*Required action*:
Search the material for lines containing the word "computer", and copy each one.
********
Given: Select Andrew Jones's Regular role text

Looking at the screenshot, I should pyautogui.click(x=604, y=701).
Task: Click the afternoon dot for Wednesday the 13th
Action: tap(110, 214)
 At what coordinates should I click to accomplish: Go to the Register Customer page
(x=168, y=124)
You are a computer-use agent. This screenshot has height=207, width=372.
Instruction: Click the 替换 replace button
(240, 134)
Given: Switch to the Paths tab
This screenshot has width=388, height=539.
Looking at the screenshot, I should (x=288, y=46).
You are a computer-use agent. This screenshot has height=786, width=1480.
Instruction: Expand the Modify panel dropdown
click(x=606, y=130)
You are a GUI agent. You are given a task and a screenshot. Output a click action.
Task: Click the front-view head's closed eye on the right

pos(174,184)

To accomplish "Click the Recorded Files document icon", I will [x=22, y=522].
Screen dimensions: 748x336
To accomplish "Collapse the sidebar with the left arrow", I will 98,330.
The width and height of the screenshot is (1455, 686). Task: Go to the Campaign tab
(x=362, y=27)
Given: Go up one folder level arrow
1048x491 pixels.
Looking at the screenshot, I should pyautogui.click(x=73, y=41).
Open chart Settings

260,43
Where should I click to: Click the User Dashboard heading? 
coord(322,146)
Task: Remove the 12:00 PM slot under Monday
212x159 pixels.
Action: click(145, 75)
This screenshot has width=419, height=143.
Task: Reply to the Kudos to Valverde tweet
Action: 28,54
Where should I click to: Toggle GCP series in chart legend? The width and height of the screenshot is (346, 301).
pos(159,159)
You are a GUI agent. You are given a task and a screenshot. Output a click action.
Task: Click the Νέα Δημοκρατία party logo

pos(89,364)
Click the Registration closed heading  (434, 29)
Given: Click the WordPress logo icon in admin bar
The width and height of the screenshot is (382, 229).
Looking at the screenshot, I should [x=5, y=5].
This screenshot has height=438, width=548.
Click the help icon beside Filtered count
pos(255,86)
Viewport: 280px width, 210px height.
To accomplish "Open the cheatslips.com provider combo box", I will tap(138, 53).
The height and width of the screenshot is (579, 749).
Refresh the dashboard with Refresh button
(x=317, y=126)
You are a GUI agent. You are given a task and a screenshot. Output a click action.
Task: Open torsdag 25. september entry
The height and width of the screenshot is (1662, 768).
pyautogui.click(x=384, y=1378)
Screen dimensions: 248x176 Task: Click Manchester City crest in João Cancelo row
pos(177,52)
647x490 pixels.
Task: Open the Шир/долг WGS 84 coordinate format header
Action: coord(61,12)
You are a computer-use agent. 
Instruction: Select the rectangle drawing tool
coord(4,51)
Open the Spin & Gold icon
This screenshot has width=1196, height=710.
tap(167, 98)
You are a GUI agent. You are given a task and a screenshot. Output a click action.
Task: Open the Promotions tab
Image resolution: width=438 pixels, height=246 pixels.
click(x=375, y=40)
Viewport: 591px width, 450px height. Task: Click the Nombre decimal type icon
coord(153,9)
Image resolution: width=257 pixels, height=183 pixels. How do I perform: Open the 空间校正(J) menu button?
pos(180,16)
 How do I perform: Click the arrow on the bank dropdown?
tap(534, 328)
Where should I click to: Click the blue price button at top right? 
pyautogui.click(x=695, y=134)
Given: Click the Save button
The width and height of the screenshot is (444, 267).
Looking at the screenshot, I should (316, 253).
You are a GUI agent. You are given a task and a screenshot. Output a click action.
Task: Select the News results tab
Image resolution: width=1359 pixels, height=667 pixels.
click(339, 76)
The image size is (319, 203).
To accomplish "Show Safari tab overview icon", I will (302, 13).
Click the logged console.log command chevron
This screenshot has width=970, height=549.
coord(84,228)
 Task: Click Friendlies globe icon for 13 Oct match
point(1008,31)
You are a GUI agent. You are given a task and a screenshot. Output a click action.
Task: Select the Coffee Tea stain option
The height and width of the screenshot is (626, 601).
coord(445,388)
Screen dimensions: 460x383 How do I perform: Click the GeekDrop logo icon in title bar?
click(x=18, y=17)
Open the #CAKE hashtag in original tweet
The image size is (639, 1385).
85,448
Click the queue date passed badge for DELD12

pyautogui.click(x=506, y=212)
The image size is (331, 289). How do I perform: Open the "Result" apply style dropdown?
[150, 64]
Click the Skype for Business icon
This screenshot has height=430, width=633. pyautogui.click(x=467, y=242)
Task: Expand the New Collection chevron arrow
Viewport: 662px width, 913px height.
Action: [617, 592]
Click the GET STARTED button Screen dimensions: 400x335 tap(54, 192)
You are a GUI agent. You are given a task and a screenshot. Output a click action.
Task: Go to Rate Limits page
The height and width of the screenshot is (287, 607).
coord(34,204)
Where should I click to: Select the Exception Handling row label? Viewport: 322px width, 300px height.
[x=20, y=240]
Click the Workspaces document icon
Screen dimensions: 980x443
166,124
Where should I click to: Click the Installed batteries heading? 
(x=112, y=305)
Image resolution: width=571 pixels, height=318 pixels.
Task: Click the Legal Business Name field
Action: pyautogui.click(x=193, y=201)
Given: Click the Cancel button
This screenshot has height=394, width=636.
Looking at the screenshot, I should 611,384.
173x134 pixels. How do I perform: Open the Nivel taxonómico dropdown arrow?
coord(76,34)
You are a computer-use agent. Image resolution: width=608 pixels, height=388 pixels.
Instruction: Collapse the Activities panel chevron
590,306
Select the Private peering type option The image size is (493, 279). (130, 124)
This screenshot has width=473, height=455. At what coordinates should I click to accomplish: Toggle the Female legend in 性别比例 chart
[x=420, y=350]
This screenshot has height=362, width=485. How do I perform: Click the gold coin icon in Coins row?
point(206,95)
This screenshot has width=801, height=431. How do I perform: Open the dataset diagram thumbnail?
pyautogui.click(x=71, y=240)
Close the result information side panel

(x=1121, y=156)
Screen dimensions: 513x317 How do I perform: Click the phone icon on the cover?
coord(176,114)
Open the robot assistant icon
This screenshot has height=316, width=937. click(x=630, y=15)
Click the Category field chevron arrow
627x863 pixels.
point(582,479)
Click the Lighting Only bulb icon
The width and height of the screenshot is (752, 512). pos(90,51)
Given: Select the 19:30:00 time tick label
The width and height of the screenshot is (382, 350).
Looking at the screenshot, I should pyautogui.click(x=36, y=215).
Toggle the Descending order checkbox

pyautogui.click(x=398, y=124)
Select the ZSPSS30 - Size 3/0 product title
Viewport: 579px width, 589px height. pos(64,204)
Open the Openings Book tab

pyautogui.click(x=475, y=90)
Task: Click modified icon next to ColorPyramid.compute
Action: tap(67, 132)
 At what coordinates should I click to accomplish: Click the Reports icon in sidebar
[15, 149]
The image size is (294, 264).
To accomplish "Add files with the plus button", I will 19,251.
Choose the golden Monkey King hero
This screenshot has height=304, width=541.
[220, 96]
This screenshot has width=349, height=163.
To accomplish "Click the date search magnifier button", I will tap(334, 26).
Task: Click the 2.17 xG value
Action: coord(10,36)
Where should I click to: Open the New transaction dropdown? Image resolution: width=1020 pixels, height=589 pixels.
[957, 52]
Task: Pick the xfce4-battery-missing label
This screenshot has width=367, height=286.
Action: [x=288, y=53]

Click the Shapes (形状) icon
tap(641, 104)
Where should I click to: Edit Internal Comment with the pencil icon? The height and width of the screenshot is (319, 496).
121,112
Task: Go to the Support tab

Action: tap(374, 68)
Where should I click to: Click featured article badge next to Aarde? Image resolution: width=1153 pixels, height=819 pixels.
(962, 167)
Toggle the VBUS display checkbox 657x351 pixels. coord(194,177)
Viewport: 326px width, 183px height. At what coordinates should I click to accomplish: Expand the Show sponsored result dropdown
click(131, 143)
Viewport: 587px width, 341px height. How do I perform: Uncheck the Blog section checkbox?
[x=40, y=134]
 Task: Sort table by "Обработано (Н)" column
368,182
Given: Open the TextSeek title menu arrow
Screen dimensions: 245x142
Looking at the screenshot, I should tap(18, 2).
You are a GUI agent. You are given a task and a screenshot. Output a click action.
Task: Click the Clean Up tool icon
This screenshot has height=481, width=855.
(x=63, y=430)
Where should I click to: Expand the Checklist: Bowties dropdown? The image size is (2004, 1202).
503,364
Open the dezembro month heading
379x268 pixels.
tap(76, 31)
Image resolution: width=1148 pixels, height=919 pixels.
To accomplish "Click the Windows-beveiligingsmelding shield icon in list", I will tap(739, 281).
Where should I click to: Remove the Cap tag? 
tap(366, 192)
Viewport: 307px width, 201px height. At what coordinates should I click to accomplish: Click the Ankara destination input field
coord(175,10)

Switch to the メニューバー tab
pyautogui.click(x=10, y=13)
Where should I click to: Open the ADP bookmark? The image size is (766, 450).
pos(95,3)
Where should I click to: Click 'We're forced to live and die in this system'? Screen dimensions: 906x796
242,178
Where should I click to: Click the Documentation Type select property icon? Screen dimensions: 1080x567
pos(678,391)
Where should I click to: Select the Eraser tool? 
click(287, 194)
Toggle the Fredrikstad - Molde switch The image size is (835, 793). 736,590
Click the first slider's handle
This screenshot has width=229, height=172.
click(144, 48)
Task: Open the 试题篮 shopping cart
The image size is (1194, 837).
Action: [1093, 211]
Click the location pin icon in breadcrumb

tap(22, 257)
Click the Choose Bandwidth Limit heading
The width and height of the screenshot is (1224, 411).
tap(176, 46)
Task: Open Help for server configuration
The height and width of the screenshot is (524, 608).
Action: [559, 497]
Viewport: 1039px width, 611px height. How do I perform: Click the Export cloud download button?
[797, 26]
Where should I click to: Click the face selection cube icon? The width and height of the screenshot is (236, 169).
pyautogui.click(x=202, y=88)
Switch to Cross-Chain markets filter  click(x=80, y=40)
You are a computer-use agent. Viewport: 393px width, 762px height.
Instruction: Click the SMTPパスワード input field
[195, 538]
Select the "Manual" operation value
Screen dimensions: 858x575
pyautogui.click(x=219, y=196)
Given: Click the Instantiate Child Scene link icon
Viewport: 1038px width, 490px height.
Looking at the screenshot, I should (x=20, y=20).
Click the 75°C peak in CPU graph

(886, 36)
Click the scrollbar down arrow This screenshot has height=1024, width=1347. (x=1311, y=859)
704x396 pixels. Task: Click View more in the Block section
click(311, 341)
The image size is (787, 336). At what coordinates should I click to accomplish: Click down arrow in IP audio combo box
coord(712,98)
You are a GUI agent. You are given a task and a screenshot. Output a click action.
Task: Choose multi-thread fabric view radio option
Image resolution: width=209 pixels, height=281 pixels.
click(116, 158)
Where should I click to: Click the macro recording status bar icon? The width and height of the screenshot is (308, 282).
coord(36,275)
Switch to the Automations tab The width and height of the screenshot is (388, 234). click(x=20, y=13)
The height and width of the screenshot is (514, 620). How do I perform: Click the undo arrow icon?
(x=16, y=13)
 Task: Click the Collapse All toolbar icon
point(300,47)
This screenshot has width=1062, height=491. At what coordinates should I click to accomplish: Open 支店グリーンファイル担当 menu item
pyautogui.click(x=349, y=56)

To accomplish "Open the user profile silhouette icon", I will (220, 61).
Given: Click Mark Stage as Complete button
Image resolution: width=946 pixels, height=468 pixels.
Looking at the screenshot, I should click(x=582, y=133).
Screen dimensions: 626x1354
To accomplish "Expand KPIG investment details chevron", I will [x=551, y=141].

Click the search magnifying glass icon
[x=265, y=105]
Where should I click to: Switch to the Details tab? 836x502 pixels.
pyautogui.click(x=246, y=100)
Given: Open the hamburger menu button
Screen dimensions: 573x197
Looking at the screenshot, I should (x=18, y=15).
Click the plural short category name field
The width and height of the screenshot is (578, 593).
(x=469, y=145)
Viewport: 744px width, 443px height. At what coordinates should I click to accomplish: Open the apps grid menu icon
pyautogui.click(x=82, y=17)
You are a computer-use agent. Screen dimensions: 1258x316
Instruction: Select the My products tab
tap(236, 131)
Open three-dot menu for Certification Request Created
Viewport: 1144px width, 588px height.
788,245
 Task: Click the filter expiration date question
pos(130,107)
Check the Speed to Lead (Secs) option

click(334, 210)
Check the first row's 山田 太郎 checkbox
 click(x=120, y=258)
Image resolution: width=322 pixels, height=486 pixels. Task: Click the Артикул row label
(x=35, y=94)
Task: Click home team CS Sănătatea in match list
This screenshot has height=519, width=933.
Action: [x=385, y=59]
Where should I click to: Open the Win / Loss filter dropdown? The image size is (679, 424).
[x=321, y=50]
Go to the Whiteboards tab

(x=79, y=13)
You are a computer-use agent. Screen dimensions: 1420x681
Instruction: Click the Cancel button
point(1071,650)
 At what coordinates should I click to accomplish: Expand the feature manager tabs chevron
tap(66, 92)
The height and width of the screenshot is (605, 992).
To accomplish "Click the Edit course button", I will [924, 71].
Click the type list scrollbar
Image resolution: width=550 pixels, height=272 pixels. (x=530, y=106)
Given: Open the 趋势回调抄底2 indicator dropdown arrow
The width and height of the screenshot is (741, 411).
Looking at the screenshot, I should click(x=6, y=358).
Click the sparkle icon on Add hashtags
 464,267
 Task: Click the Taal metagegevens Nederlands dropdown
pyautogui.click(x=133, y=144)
********
*Answer to the exercise*:
You are a computer-use agent. This screenshot has height=207, width=372.
You are a computer-use agent. This screenshot has height=786, width=1480.
You are a computer-use agent. 
You are a computer-use agent. Image resolution: width=608 pixels, height=388 pixels.
You are a computer-use agent. Viewport: 393px width, 762px height.
You are a computer-use agent. Screen dimensions: 1258x316
You are a computer-use agent. Screen dimensions: 1420x681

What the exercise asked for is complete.